И такие времена, представьте, пришли. Первым, на рубеже 88-89-го годов решился на публикацию опальной повести (правда, выборочно) специфический журнал под названием, если не ошибаюсь, «Трезвость и пьянство». Редакция просила читателей присылать письма с отзывами, обещая по окончании организовать на страницах журнала обсуждение. Ожидания оказались напрасными. Ничего не появилось. По-видимому, трезвенники были оскорблены подобной «похабщиной», а пьяницы ее просто-напросто не прочли… Наверное, потому Ерофеев буквально встрепенулся и весь обратился в слух, узнав, что я могу поведать о восприятии его писаний на уровне профанного сознания — о реакции самого что ни на есть настоящего гегемона — знакомого забулдыги. Дело было так. Лежал я в больнице. По телевизору тогда, чуть ли не впервые, показали Веничку, и я, не удержавшись, похвастался перед соседями по палате, что знаком с «героем передачи». Стали просить принести почитать нашумевшую книгу. Одним из моих «сокамерников» был типичный бомж-выпивоха по фамилии Корягин. Читал долго, вдумчиво. «Ну и как?» — спрашиваю. «Да… Бодяга какая-то…» И вдруг начал кататься по койке, выделывая кренделя ногами, хлопая себя по ляжкам, издавая то ли стоны, то ли хрипы. Уй-ю-юй!.. Не припадок ли? Действительно припадок, но… безудержного смеха. «Там… есть одно место… уморительное… — в промежутках смеха выговорил Корягин. — Как он уснул в вагоне… Проснулся — в окнах темнота и едет в обратную сторону. Жуть! Со мной такое тоже раз приключилось. Ой, не могу!» И вновь зашелся в корчах.
Веничка без улыбки выслушал рассказ, не найдя в нем ничего комического, не отпустив по своему обыкновению ни единой иронической реплики.

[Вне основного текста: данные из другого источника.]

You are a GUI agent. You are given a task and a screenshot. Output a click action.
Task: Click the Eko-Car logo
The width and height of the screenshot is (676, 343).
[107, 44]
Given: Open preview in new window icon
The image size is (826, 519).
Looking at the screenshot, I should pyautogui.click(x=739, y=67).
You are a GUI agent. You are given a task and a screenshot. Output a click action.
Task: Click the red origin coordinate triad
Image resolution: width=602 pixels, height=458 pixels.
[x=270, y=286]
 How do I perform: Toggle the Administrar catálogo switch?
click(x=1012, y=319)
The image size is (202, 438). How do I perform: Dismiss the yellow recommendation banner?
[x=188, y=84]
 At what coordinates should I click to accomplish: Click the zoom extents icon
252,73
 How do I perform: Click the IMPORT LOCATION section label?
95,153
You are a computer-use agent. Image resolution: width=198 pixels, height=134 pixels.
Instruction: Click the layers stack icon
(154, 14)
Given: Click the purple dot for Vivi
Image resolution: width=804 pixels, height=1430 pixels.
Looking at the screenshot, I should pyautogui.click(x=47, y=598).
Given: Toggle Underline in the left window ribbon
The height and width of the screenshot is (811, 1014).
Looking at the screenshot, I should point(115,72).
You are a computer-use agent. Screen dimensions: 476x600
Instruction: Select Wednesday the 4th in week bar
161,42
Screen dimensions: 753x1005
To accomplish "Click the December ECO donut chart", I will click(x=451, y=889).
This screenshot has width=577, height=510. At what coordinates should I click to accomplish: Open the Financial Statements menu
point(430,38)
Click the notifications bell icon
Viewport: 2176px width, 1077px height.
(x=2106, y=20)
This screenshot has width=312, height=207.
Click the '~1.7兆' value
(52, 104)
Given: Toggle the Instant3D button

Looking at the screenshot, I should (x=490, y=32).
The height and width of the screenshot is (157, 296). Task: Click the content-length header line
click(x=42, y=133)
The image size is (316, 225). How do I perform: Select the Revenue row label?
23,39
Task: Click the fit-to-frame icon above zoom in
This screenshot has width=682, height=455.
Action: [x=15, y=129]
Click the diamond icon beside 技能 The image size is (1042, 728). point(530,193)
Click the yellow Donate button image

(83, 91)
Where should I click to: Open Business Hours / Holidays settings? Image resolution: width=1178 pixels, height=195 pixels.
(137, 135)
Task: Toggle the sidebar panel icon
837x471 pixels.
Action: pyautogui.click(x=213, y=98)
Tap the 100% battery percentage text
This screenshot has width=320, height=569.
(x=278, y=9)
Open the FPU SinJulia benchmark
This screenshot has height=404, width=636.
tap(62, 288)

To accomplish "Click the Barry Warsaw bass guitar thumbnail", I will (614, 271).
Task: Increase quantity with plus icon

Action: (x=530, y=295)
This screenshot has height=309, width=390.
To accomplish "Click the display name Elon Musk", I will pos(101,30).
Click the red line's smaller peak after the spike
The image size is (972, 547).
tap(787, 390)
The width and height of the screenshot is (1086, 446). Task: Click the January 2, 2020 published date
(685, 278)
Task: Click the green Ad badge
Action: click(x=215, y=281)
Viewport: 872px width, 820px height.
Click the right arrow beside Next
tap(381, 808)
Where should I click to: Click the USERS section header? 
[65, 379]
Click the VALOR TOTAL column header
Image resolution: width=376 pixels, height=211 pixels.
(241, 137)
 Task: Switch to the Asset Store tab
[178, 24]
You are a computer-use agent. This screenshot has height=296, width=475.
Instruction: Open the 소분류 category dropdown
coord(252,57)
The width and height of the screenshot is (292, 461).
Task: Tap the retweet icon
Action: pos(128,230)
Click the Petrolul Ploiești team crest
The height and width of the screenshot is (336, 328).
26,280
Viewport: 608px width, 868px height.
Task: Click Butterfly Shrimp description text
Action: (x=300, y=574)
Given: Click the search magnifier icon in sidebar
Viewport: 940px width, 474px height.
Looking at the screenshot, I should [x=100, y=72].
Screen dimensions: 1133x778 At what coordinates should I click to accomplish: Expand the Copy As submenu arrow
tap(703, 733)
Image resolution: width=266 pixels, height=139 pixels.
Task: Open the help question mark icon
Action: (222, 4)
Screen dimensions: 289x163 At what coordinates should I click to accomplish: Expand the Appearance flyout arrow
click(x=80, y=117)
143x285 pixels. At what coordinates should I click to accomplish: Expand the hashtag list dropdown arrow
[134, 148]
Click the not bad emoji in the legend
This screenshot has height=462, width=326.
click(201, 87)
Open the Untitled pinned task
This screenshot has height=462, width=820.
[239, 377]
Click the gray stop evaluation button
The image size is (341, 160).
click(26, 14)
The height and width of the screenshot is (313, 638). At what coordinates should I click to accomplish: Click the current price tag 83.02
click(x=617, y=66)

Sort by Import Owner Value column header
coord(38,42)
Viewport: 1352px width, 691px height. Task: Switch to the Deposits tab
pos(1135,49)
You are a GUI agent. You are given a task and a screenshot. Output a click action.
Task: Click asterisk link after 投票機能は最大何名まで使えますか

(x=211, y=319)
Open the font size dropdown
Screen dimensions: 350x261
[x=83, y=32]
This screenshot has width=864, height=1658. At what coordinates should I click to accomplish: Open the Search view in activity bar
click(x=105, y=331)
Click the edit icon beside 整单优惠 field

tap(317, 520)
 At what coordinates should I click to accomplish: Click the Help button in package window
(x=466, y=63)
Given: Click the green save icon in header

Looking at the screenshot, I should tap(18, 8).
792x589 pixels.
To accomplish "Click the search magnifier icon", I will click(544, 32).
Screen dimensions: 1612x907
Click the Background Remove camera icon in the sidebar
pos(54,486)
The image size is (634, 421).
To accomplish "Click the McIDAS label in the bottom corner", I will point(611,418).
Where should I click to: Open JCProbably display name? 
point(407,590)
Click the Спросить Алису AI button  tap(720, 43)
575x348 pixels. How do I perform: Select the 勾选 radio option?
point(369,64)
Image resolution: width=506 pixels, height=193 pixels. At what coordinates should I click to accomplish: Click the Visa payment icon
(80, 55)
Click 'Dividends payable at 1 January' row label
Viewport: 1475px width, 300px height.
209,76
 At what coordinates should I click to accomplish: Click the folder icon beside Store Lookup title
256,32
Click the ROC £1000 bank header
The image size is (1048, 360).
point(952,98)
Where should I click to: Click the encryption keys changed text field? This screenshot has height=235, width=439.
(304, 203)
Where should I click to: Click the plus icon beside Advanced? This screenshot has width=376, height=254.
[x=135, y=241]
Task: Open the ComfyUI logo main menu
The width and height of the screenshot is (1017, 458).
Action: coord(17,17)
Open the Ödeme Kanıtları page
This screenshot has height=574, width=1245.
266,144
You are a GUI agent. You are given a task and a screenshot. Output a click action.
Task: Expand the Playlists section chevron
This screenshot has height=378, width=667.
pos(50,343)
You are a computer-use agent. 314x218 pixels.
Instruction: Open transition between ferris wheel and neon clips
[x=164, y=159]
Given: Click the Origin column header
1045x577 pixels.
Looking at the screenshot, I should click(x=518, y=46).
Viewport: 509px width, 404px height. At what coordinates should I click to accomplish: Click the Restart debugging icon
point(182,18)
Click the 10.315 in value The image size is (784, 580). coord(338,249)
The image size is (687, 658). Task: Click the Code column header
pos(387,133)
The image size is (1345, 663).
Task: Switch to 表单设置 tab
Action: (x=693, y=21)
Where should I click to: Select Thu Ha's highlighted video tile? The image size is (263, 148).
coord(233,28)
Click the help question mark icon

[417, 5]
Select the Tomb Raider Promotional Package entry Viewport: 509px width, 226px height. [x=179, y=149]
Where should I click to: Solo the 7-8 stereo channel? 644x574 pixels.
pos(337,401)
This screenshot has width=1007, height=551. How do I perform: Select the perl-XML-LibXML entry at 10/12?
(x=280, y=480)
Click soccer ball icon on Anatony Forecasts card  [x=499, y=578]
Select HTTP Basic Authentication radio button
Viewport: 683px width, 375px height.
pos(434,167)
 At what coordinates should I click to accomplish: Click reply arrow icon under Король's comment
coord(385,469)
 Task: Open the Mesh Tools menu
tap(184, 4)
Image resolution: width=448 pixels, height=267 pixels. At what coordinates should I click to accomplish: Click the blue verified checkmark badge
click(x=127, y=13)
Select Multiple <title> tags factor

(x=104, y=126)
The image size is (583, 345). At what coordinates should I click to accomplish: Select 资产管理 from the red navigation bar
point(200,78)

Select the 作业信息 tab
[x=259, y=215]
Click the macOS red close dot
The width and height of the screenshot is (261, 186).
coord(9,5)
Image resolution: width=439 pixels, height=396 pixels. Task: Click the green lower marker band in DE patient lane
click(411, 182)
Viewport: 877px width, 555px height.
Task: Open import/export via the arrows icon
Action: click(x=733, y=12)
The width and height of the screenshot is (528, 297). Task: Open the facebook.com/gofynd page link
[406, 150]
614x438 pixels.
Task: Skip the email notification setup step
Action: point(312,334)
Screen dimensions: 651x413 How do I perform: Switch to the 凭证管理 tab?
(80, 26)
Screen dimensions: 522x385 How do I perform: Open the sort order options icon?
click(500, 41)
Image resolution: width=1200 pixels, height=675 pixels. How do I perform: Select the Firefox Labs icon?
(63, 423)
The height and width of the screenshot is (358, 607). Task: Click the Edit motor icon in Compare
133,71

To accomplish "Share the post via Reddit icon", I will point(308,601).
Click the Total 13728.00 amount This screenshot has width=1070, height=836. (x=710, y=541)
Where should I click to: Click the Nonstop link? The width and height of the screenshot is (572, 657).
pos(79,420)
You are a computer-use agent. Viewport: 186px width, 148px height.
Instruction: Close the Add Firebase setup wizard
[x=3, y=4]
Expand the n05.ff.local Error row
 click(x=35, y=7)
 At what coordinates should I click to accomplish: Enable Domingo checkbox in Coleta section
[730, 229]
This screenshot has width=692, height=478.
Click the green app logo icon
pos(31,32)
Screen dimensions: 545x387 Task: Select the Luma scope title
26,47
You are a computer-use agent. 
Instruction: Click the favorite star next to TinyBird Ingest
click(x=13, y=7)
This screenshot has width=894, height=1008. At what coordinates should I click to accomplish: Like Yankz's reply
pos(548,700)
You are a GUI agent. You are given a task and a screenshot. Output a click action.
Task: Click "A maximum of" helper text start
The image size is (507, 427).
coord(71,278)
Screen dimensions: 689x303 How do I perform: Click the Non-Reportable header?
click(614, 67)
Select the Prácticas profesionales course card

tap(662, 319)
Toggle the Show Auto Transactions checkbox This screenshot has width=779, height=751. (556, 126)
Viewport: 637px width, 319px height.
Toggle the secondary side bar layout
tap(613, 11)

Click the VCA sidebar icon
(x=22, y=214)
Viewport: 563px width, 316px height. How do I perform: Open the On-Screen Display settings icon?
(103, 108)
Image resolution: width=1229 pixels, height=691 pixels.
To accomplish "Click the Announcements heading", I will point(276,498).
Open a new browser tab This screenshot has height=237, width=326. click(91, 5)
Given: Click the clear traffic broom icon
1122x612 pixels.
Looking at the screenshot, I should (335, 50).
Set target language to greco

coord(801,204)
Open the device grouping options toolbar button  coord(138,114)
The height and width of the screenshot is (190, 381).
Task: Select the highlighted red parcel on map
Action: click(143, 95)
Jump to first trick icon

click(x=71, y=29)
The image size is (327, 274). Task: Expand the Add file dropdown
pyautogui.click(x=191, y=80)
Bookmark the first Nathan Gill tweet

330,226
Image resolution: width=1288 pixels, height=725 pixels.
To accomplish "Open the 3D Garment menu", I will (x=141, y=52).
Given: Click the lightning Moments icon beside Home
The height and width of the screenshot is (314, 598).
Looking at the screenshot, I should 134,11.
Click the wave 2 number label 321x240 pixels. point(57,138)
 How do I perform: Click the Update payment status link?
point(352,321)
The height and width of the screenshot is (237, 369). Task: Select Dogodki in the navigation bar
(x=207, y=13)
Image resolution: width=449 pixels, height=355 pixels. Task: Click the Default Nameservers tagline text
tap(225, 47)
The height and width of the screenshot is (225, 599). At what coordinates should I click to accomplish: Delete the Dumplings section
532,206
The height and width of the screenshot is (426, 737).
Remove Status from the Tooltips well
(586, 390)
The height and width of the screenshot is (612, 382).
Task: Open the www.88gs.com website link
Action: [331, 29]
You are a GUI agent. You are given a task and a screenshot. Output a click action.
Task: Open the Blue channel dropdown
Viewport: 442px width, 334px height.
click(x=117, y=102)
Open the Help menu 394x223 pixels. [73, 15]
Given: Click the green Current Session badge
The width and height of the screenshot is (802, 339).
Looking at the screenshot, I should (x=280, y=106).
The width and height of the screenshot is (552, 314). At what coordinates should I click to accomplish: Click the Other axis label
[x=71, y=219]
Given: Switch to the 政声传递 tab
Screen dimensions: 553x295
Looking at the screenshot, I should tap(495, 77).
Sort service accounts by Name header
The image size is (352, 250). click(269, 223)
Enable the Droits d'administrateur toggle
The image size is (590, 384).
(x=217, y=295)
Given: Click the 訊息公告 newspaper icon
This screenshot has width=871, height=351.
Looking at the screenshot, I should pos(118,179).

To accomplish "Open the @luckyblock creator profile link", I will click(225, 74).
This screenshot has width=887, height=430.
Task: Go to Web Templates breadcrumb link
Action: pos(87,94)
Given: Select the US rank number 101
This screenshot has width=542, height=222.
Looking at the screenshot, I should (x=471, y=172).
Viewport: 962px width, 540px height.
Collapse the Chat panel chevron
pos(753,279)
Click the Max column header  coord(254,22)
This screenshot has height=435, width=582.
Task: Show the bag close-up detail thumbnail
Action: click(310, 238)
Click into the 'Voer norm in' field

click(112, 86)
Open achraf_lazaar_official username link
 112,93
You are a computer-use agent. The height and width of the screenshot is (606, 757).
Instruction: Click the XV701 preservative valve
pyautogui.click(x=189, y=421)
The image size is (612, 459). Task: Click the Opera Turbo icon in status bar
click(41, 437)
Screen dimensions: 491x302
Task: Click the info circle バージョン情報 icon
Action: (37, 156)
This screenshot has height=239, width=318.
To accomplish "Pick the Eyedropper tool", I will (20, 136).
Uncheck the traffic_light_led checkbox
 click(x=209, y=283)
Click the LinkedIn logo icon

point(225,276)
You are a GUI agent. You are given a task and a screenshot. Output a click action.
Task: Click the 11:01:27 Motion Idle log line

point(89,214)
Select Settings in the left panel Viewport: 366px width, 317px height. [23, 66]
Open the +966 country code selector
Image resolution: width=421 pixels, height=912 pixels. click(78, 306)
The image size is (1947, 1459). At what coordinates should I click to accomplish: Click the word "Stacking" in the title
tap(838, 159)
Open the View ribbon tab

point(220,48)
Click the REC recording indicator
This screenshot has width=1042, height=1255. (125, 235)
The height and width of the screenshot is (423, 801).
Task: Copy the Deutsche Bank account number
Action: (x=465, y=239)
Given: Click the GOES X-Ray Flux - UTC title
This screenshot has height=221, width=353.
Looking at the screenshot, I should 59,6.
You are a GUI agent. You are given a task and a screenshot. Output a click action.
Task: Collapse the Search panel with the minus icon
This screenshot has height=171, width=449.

Видимо, ждал совсем другого.
Зато с интеллигентным читателем у Венички наметилось вроде бы «полное совпадение взглядов», как пишут в коммюнике. Точнее, с люмпенизированным полуинтеллигентом, обретшим наконец-то рупор для своих переживаний, чаяний и амбиций. Отныне он, совслужащий, инженер, работник умственного труда, не просто тривиально страдал с перепоя, но, преодолевая дурноту, бормотал под нос сакраментальное: «О, тщета! О, эфемерность! О, самое бессильное и позорное время в жизни моего народа — время от рассвета до открытия магазинов!» Право, это как-то возвышало и облагораживало. И он, де, не лыком шит, не пальцем делан! И ему, черт подери, не чужды взлеты в высшие сферы и падения в бездны. Не прочь пофиздоболить за бутылкой хереса или, допустим, альб-де-десерт: ставил ли тайный советник Иоганн фон Гете ноги в шампанское, когда писал свою нетленку? Или, скажем, чем отличается твердый шанкр от мягкого. Как это тонко!..
Дом Вени Ерофеева был открыт для всех — и для «вершков», и для «корешков». Подкупала атмосфера какого-то — не подберу другого выражения — плебейского аристократизма, что ли, культивируемого хозяином. Что-то сродни той отщепенческой гордыни, о которой писала Цветаева: «Что себя причисляю к рвани, что честно мое место в мире…» Ведая (безусловно ведая!) о своей исключительности, единственности и, быть может, посланничестве, Ерофеев тем не менее никогда не строил из себя мэтра, был прост и доступен в общении.
Однако же… При этом всегда была ощутима некая нестыковка, суверенность, отсутствие в присутствии. Словно какой-то незримый экран находился меж ним и окружающими, даже самыми близкими и преданными. Спорить с ним было бесполезно и не нужно. Просто выдавал очередную порцию саркастических и парадоксальных формулировок. Не убеждал, не навязывал своего мнения. Просто знал истину, зримую лишь ему, пребывающему в ином измерении («Между нами зияла метафизическая бездна»).
Похоже, для него не существовало никаких авторитетов, столпов, мерил. Особенно когда речь заходила о современниках. О своих коллегах по перу — почти о всех поголовно — отзывался едко и унижающе. Что это: ревность, соперничество? Не исключено. Но главное, сдается, не в этом. Это была своего рода форма освобождения от штампов чужого мнения, от диктата среды. Опуститься до нуля, начать с чистого листа, создать свою собственную шкалу ценностей. Путь этот, по Ерофееву, лежал через алогизм, фарс, выкрутасы, хармсовщину или, иначе говоря, через противоиронию, выворачивающую все и вся наизнанку и тем самым восстанавливающую серьезность — но уже без прямоты и однозначности. Казалось, нет ничего на свете, что он не смел бы извратить, изничтожить презрением.